* begin *

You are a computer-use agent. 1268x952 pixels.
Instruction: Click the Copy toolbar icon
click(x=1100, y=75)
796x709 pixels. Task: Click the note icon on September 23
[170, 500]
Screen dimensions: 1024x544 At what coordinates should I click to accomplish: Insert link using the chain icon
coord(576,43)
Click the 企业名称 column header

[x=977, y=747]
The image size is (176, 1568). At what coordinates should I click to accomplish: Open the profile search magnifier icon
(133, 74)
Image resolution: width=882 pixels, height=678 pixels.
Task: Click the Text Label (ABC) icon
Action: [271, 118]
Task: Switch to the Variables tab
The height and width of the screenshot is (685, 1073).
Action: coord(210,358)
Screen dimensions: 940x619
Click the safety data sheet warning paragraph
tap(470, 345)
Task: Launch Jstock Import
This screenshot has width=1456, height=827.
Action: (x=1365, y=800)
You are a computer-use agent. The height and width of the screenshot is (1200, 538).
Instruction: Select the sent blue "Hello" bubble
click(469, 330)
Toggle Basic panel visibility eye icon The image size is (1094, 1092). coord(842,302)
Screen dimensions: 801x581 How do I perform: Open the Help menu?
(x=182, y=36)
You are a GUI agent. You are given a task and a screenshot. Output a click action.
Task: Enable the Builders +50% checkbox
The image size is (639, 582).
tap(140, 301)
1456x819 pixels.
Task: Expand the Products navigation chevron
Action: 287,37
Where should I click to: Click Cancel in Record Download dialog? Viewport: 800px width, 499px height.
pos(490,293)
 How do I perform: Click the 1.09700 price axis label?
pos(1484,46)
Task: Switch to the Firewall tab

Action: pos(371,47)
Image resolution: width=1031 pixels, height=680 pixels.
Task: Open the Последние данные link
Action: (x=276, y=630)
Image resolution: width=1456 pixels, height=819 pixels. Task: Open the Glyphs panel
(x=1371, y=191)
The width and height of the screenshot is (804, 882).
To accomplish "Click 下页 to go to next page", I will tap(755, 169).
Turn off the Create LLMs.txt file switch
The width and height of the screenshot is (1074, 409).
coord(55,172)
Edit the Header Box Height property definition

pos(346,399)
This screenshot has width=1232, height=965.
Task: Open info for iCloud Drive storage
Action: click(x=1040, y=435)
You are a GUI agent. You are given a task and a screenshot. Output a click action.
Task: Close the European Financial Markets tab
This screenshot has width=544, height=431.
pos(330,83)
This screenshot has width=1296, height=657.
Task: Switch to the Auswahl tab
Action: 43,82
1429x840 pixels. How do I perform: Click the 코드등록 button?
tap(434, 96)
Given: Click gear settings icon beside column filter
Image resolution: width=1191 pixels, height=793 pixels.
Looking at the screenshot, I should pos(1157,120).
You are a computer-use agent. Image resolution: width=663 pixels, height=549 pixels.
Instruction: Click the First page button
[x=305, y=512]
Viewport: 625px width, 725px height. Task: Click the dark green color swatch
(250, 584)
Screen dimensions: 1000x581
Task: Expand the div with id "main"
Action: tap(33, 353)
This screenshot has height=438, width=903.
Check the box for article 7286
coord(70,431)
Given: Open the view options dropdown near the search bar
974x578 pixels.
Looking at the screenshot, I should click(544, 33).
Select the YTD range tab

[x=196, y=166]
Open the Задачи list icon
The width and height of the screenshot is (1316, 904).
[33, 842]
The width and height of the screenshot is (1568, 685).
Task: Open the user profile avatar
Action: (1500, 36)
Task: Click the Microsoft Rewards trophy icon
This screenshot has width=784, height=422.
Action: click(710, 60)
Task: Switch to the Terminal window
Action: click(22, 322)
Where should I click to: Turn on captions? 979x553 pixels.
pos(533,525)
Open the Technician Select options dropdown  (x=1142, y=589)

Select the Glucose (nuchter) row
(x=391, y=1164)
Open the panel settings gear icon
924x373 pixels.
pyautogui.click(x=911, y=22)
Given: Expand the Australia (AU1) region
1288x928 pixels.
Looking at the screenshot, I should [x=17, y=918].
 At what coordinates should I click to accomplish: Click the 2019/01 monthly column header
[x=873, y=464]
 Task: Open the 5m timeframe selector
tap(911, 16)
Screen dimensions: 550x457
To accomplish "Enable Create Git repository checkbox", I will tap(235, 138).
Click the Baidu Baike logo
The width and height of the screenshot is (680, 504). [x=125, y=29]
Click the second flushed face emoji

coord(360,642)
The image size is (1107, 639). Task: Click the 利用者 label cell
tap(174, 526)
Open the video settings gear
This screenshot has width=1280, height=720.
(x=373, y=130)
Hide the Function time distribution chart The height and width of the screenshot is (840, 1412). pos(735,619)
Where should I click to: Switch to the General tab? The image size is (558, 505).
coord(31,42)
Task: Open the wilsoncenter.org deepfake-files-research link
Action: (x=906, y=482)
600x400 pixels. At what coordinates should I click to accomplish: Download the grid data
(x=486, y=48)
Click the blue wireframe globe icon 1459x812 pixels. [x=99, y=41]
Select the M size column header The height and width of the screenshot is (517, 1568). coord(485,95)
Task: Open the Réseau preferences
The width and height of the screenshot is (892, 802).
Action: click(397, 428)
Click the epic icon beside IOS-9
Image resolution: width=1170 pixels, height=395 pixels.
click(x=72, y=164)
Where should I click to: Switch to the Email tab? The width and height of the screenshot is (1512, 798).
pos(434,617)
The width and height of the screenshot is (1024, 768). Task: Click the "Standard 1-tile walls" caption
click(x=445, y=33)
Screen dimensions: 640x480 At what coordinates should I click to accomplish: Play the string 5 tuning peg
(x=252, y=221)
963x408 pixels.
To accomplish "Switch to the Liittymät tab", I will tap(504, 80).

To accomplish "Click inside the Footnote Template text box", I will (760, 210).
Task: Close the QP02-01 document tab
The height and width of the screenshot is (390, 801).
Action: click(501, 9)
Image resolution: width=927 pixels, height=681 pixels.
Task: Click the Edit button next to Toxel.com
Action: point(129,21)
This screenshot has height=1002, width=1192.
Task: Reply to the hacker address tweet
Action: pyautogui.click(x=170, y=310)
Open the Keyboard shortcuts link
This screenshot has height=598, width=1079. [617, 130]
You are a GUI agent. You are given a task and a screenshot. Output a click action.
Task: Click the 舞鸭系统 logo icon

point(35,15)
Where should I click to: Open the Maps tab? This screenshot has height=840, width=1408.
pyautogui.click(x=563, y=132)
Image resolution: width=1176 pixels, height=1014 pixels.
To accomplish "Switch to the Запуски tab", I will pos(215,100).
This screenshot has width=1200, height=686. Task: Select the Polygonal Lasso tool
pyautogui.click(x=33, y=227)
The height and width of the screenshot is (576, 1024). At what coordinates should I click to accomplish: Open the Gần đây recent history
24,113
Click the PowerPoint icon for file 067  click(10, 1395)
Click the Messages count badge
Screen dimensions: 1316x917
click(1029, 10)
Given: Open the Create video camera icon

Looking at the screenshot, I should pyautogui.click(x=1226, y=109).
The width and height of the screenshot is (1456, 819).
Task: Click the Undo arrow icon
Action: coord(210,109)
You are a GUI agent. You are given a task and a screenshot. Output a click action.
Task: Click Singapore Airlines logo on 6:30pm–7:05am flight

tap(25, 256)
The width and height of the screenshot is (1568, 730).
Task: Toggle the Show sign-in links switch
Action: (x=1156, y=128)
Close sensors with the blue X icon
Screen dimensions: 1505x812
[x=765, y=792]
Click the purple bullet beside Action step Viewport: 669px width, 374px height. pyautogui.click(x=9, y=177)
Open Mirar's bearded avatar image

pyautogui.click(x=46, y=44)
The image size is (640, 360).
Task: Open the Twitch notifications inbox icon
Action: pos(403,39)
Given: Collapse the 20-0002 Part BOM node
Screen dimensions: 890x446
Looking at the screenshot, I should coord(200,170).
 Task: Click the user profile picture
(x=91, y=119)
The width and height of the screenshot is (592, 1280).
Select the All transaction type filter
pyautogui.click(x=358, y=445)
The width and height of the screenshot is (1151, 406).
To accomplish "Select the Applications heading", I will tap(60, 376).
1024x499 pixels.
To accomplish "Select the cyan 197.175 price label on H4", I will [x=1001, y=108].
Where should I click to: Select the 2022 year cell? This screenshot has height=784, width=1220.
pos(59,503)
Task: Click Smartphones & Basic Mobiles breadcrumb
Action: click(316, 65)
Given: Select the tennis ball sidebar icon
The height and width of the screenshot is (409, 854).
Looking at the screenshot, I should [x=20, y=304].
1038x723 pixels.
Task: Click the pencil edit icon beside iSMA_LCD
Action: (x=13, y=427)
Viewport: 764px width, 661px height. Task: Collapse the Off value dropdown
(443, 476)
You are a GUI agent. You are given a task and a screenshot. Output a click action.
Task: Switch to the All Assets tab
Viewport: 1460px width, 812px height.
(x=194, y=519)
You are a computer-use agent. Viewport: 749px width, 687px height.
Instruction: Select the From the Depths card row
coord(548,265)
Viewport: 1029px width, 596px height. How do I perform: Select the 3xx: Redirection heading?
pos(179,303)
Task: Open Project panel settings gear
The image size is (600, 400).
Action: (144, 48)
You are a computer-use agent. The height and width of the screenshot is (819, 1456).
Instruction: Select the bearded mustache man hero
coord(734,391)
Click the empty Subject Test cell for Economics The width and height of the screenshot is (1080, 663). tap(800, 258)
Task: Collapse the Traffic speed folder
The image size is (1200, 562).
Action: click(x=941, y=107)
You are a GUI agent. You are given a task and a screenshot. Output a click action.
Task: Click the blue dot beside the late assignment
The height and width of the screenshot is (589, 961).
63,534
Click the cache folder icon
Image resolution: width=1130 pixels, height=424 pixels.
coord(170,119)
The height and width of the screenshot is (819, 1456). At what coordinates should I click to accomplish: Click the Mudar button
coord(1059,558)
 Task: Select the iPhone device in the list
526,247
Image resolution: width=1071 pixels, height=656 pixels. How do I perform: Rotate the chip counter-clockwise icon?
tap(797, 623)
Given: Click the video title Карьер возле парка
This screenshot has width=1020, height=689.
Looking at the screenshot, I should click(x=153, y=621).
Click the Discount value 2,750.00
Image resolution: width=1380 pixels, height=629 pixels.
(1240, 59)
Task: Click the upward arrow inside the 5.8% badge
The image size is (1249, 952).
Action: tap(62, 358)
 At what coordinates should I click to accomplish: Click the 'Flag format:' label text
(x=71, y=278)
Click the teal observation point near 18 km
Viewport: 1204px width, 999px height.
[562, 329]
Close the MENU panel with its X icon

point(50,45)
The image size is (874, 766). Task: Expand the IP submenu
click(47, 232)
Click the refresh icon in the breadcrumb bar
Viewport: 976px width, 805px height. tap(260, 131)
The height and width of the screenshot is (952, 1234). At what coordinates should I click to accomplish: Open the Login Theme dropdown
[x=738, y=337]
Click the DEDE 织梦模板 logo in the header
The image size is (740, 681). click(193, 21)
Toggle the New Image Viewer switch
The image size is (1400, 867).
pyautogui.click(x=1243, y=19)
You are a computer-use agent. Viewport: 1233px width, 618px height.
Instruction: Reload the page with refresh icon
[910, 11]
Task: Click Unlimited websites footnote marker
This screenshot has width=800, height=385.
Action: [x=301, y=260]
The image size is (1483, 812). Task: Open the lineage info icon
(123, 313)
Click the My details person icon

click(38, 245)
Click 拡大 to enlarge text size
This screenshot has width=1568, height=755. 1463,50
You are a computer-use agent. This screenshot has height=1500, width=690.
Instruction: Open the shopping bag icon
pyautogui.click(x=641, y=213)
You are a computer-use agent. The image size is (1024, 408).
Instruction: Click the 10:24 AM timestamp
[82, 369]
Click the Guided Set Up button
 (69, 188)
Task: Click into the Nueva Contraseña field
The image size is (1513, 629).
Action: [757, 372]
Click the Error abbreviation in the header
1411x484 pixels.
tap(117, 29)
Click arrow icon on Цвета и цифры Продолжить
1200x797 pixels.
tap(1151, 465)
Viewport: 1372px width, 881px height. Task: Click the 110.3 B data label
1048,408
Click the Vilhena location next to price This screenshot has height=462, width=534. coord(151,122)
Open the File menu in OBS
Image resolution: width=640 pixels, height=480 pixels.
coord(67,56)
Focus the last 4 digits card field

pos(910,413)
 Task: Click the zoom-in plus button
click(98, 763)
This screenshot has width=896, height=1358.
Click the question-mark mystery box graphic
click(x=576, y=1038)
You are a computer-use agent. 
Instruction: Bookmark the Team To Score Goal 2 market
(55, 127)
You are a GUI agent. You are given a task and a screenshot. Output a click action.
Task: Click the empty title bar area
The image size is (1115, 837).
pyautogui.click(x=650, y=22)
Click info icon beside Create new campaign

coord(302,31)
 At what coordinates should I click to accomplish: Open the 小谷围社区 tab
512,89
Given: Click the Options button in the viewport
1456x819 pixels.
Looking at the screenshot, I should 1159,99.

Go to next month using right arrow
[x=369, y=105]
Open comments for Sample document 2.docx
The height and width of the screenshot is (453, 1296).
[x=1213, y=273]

* end *

Problem requirements
Please put the lines of the records above into a numbered list, starting at the first line and ending at the line that contains "[x=977, y=747]", with both of those lines included and blank lines left out.

Solution to the problem
1. You are a computer-use agent. 1268x952 pixels.
2. Instruction: Click the Copy toolbar icon
3. click(x=1100, y=75)
4. 796x709 pixels. Task: Click the note icon on September 23
5. [170, 500]
6. Screen dimensions: 1024x544 At what coordinates should I click to accomplish: Insert link using the chain icon
7. coord(576,43)
8. Click the 企业名称 column header
9. [x=977, y=747]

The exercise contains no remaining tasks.